The incidence of grade 3 or 4 infections among East Asian patients was 19% with D-VMP (no grade 4 events) versus 16% with VMP (6 grade 3 events; 1 grade 4 event). In Japanese patients, the incidence of grade 3 infections was 21% with D-VMP versus 12% with VMP (no grade 4 events observed in either arm); in Korean patients, grade 3 or 4 infections were reported in 19% of D-VMP patients (all grade 3) versus 16% of VMP patients (all grade 3 except for 1 patient with grade 4 septic shock).
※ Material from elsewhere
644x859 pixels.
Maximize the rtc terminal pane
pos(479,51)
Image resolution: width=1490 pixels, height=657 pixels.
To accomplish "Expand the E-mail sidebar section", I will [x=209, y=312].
Regarding discontinuations due to TEAEs, these occurred in 9% and 18% of all East Asian patients, and 8% and 19% of Japanese patients receiving D-VMP and VMP, respectively; in Korean patients, they occurred in 9% and 17% of patients receiving D-VMP and VMP, respectively. None of the Japanese patients receiving D-VMP discontinued treatment due to pneumonia or any other infections, whereas 2 Japanese patients receiving VMP discontinued treatment due to infections (pneumonia and tuberculosis pleurisy). Among Korean patients, 1 patient discontinued due to infection each in the D-VMP (pneumonia) and VMP (pelvic infection) treatment groups.

Daratumumab-associated infusion reactions were reported by 40% of all East Asian patients, which was higher than that reported in the global safety population (28%). Daratumumab-associated infusion reactions were reported by 42% of Japanese patients and 39% of Korean patients. Infusion reactions occurred during the first infusions in all but 1 patient in each cohort. No patients discontinued treatment due to infusion reactions.
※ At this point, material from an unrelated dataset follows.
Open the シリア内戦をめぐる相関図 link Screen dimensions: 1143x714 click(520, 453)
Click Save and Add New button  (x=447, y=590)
A total of 2 East Asian patients reported second primary malignancies (SPMs). Among Japanese patients, no patients receiving D-VMP reported SPMs; 1 patient receiving VMP developed gastric adenocarcinoma. Among Korean patients, 1 patient receiving D-VMP reported renal cell carcinoma; no patients in the VMP arm reported SPMs.

Similar safety findings were observed among Japanese and Korean patients ≥ 75 years of age (Supplementary Table 3 in Online Resource). For D-VMP versus VMP, grade 3 infections occurred in 4 (40%) versus 1 (13%) Japanese patients and in 1 (20%) versus 1 (33%) Korean patient, respectively; no grade 4 infection events were noted in Japanese or Korean patients. Discontinuations due to TEAEs were observed in 2 (20%) versus 3 (38%) Japanese patients and 1 (20%) versus 1 (33%) Korean patient, respectively; none of the discontinuations due to TEAEs in the D-VMP arm for Japanese and Korean patients were due to infections. Five (50%) Japanese patients and 1 (20%) Korean patient ≥ 75 years of age reported infusion reactions, with only one grade 3 event observed in 1 Japanese patient (dyspnea).

Among Japanese patients ≥ 80 years of age, TEAEs that occurred in > 1 patient are summarized in Supplementary Table 4 in Online Resource. Grade 3 infections were observed in 2 (33%) Japanese patients ≥ 80 years of age receiving D-VMP (cytomegalovirus infection, disseminated herpes zoster, influenza, and pneumonia [n = 1 each]) and 1 receiving VMP (50%; tuberculosis pleurisy). Two (33%) patients had infusion reactions, both of which were grades 1 or 2 in severity (nausea and decreased oxygen saturation).